Wuíliton Luiz da Rocha. 

Não se pode referir ao crime de infanticídio como homicídio por que a lei o enquadra em um tipo diverso.

No homicídio exige-se para sua consumação, a morte de uma pessoa, enquadrando o agente no tipo “Matar alguém”,  do art.121 do Código Penal Brasileiro.

No infanticídio também é indispensável para a forma consumada, a morte de uma pessoa Humana. Nos dois tipos de crime, a conduta é a mesma, ou seja, é a ação de se tirar a vida do semelhante. A distinção que a lei faz entre os dois casos é a consideração do estado de perturbação da mulher, em decorrência do estado puerperal.

INSTRUÇÃO 1: De acordo com o texto sobre infanticídio e homicídio, em que artigo do Código Penal Brasileiro está o tipo "Matar alguém"?
INSTRUÇÃO 2: Reproduza fielmente o trecho do texto sobre infanticídio e homicídio que se inicia com as palavras que contêm "Não se pode" e se encerra com "do estado puerperal.".
INSTRUÇÃO 3: Relacione, na ordem em que aparecem, todas as frases do texto sobre infanticídio e homicídio que vêm depois do nome que o encabeça.

MATERIAL FORNECIDO:

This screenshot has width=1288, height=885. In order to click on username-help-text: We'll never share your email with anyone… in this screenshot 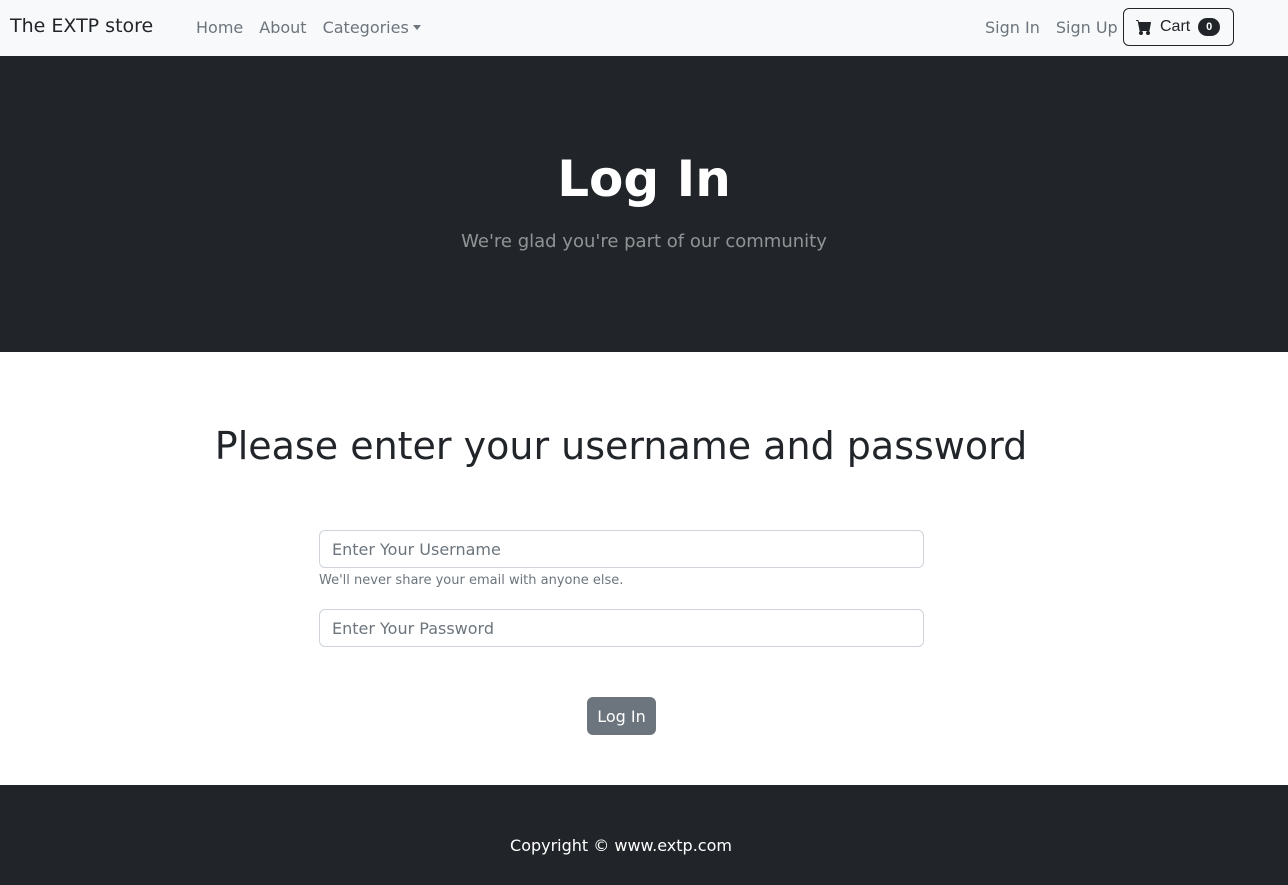, I will do `click(472, 580)`.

RESOLUÇÃO DA TAREFA 1: No art.121 do Código Penal Brasileiro.

RESOLUÇÃO DA TAREFA 2:
Não se pode referir ao crime de infanticídio como homicídio por que a lei o enquadra em um tipo diverso.

No homicídio exige-se para sua consumação, a morte de uma pessoa, enquadrando o agente no tipo “Matar alguém”,  do art.121 do Código Penal Brasileiro.

No infanticídio também é indispensável para a forma consumada, a morte de uma pessoa Humana. Nos dois tipos de crime, a conduta é a mesma, ou seja, é a ação de se tirar a vida do semelhante. A distinção que a lei faz entre os dois casos é a consideração do estado de perturbação da mulher, em decorrência do estado puerperal.

RESOLUÇÃO DA TAREFA 3:
1. Não se pode referir ao crime de infanticídio como homicídio por que a lei o enquadra em um tipo diverso.
2. No homicídio exige-se para sua consumação, a morte de uma pessoa, enquadrando o agente no tipo “Matar alguém”,  do art.121 do Código Penal Brasileiro.
3. No infanticídio também é indispensável para a forma consumada, a morte de uma pessoa Humana.
4. Nos dois tipos de crime, a conduta é a mesma, ou seja, é a ação de se tirar a vida do semelhante.
5. A distinção que a lei faz entre os dois casos é a consideração do estado de perturbação da mulher, em decorrência do estado puerperal.